An exact cutting plane method for solving p-dispersion-sum problems

TL;DR

This paper introduces an exact cutting plane method for the p-dispersion-sum problem, leveraging the conditionally negative definite Euclidean distance matrix to efficiently find optimal solutions, outperforming existing methods especially on large instances.

Contribution

It demonstrates that the cutting plane method is exact for PDSP due to the matrix's properties, solving large instances efficiently and filling a gap in the literature.

Findings

Method outperforms existing exact algorithms.

Can solve large instances with up to 2000 variables.

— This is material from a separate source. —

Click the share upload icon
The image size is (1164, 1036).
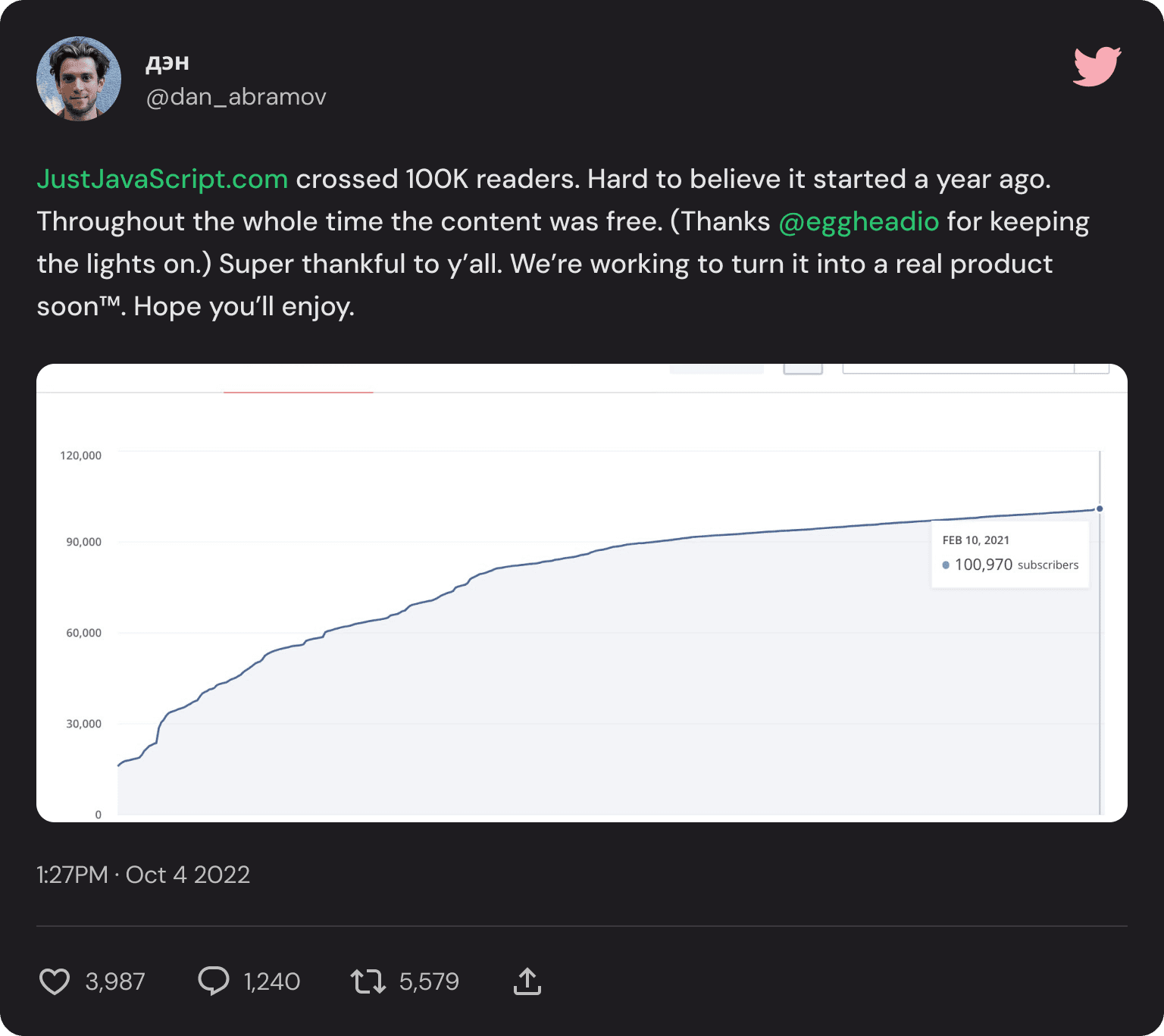pyautogui.click(x=527, y=981)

Converges to the optimal solution despite non-concavity.

Abstract

This paper aims to answer an open question recently posed in the literature, that is to find a fast exact method for solving the p-dispersion-sum problem (PDSP), a nonconcave quadratic binary maximization problem. We show that, since the Euclidean distance matrix defining the quadratic term in (PDSP) is always conditionally negative definite, the cutting plane method is exact for (PDSP) even in the absence of concavity. As such, the cutting plane method, which is primarily designed for concave maximisation problems, converges to the optimal solution of the (PDSP). The numerical results show that the method outperforms other exact methods for solving (PDSP), and can solve to optimality large instances of up to two thousand variables.